# Aloe vera enema



## nogutsnoglory

*aloe vera enema*

I have been drinking aloe vera for quite some time now and got the idea yesterday of giving myself an aloe/warm water mix enema.  I have never had an enema but apparently from all my reading on here this might be exactly what I need to soothe the intestines begin healing and clean out unwanted junk.  

Has anyone done an aloe enema, or any enema?

I think I will try the high enema which is head down/butt up for about 15 minutes to let all the water/aloe reach the colon.  

This is my first time I have no clue what I am doing tips, and feedback about how enemas worked for you are appreciated.


----------



## imisspopcorn

Don't do it!.....It may not be safe for that type of use.....I don't know how it will soothe you. Most doctors do not recommend enemas or cleansing of the colon to get rid of toxins etc.
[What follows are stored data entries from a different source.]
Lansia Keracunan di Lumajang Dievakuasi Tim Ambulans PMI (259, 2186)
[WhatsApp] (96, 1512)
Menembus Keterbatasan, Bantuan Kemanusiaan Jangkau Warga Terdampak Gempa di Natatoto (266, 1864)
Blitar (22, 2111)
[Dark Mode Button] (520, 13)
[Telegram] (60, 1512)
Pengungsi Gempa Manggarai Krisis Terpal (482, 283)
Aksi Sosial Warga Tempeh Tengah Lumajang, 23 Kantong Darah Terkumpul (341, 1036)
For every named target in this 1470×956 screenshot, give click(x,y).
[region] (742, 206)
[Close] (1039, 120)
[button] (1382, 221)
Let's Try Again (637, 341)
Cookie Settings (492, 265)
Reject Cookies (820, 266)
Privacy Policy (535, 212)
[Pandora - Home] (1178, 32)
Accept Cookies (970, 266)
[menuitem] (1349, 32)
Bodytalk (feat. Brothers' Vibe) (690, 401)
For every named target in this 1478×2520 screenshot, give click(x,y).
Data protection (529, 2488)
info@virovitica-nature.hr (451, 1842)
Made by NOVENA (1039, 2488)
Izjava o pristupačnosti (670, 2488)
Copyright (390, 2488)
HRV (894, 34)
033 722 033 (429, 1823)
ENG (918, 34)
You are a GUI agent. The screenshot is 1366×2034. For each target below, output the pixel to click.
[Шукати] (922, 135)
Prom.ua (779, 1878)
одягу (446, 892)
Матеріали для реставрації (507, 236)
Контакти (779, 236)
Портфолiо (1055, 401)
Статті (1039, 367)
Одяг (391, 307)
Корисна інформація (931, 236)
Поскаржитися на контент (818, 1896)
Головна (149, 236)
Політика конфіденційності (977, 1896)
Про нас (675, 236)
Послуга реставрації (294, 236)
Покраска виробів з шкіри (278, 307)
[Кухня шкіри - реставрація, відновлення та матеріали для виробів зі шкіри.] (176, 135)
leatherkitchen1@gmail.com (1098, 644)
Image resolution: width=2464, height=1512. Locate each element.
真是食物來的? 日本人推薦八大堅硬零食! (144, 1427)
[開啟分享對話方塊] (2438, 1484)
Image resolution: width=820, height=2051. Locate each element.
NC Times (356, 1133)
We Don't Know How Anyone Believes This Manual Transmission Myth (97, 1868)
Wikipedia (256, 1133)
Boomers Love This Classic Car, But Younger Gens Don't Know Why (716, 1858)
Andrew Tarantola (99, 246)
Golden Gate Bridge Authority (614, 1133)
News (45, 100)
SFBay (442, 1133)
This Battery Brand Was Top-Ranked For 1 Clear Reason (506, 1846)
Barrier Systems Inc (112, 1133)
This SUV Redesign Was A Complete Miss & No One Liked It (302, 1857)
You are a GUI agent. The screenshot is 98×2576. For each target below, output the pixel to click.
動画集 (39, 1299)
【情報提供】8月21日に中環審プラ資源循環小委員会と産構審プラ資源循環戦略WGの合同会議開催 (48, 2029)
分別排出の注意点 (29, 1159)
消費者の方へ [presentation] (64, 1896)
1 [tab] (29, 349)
It has become quite popular to have cleanses, but our bodies naturally cleanse them selves of toxins etc....The only time you should have a cleansing enema is if you are having a procedure, or are experiencing extreme constipation. What if you cause further inflammation?


----------



## nogutsnoglory

i was all ready to do it tonight but now you scared me and im unsure.

http://tuberose.com/Colon_Health.html

I asked my gastro and he said to try it


----------



## imisspopcorn

Sorry I scared you. I thought you were using the aloe juice you drink to do the enema.....Are you?


----------



## Fog Ducker

Hmmm Im far from anything resembling a doctor, but Ive away been sceptical of enemas


----------



## Samantha

Only enema's I've had are the entocort one's. I read through your link and it sounds interesting, but that is the sort of thing I would prefer to have done by a nurse or someone who knows what they are doing!


----------



## nogutsnoglory

I used 3 oz of aloe vera gel and 4 oz of warm water.  Honestly it wasn't as bad as I thought and when I had the urge to eliminate I saw stuff come out I had never seen before.  Lots of mucuous and yucky dried up stuff.  I can't imagine it was good to have that inside so I am glad it is out.  I followed up by drinking a probiotic shake to replace any good bacteria I may have lost. 

I don't recommend or not recommend it, I don't know if it did anything for me but because of the stuff that came out I will experiment with it again.


----------



## kenny

Your name is befitting me thinks. Maybe all those Hollywood stars are onto something?


----------



## D Bergy

I tried the Aloe Vera enema once, but the leaves did not want to come back out, and my wife missed the plant.

Seriously, I think some people use coffee enema's to stimulate the Liver into releasing toxins.  I prefer my coffee in the other end, but to each his own.
I have never had reason to do one, and I would look into it a bit, before considering something like that.

Dan


----------



## nogutsnoglory

the leaves?  im confused, I suggest using a pure aloe gel or water and dilute it with some warm water.  the aloe "leaf" is thick and cactus like it should not be in any way part of the enema.


----------



## shazamataz

I think that was a joke!


----------



## imisspopcorn

nogutsnoglory said:
			
		

> the leaves?  im confused, I suggest using a pure aloe gel or water and dilute it with some warm water.  the aloe "leaf" is thick and cactus like it should not be in any way part of the enema.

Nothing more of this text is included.